Although an inherent worse local recurrence rate may be suspected in recurrent or persistent UBC requiring revision treatment, this was not the case in this study, as UBC revisions for LTF showed a comparable rate to UBC undergoing primary surgery. These results might be partially attributed to a higher patient age at second surgery and possibly concomitant less expansive UBC properties, as well as a possibly more aggressive surgical curettage in patients with closing growth plates [11]. Additionally, acceptable re-revision rates may be credited to an aggressive regimen of indicating surgical revisions in postoperative recurrences, as revisions were usually performed early in small but growing lesions.

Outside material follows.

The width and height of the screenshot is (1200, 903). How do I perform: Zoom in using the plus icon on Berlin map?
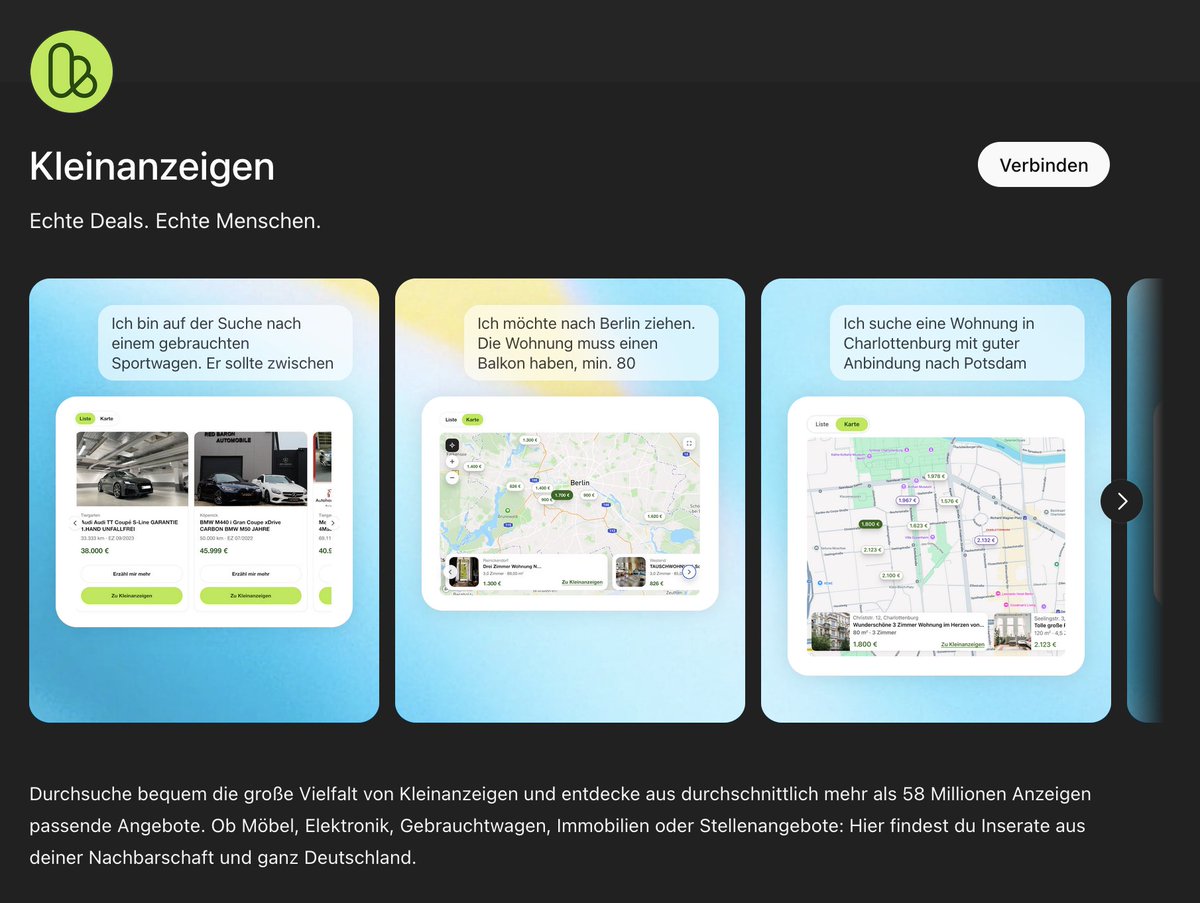[452, 461]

In revision cases, open surgical treatment showed superior surgical outcomes in comparison to percutaneous surgery in this study. In comparison to large unicameral lesions in primary UBC, UBC recurrences may show morphologic changes after initial open surgery with dense cavity packing, as multiple and smaller cyst lacunae with separating bone bridges may be observed in patients with persistent or recurrent lesions (Figure 6). This lesion fragmentation might impose additional complexity to percutaneously decompress and fill the whole bone cyst circumference. With open curettage and filling, possible smaller and septated residua might be accessed, and thus open revision surgery may be especially recommended in complex revision cyst morphologies after initial open treatment.

Fig. 6
figure 6

A 12-year-old patient with a proximal femoral UBC (a) received curettage, burring, filling with allograft bone chips and plate fixation in surgery. (b) Material removal surgery was performed 20 months afterwards (c) and  5 years later a progressive recurrent osteolysis was observed in follow-up MRI (d), which led to revision curettage, burring, filling with allograft bone chips and plate fixation (e)

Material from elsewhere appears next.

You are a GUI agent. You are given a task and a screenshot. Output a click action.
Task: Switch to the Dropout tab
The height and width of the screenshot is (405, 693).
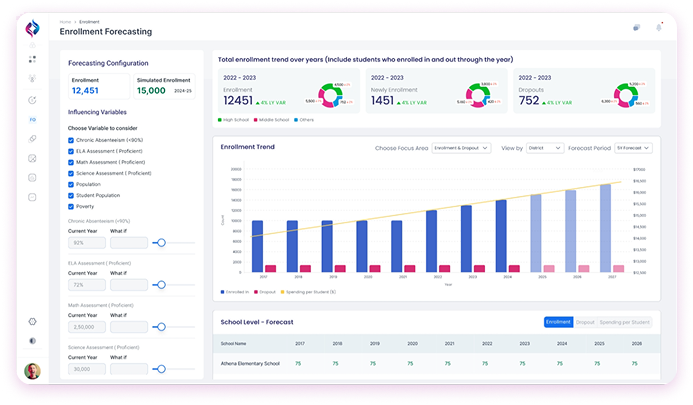pyautogui.click(x=585, y=322)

Open UBC surgery in patients at risk for recurrence

Patient and lesion factors associated with LTF were younger patient age, less distance from the UBC to the growth plate, and more septation chambers in preoperative imaging. These results conform to existing literature, with an established distinction between active and latent UBC based on lesion distance to the growth plate [6, 15]. The exact distance to the growth plate for classifying an UBC as active remains imprecise between studies. Haidar et al. demonstrated a 2 cm distance as a positive predictor for the treatment outcome, while other studies suggest either less space or direct contact with the growth plate as distinction [3, 13, 16]. In our study, UBC with LTF had a mean distance to the nearest growth plate of 2.1 cm, but LTFs were reported up to a distance of 8 cm. Due to these results, we concur with Mascard et al. to base UBC activity levels, and thus potential fracture risk, on multiple radiologic and patient factors, such as cavity enlargement over time, multicameral lesion presentation, pain and patient age [17]. As the fracture risk is a main indication for surgery in an otherwise potentially self-limiting disease, treating surgeons need to be aware of these factors to guide their clinical decision making [3, 4].

Conclusion

Open surgery for UBC can only be recommended as reserve treatment in younger children with actively growing lesions. Open UBC surgery carries a relatively high risk of almost 30% of lesion treatment failure and therefore indications should be limited to extensive osteolysis with high risk of pathological fractures, lesions with displaced pathological fractures, and lesions with an ambiguous radiologic presentation that require tissue collection.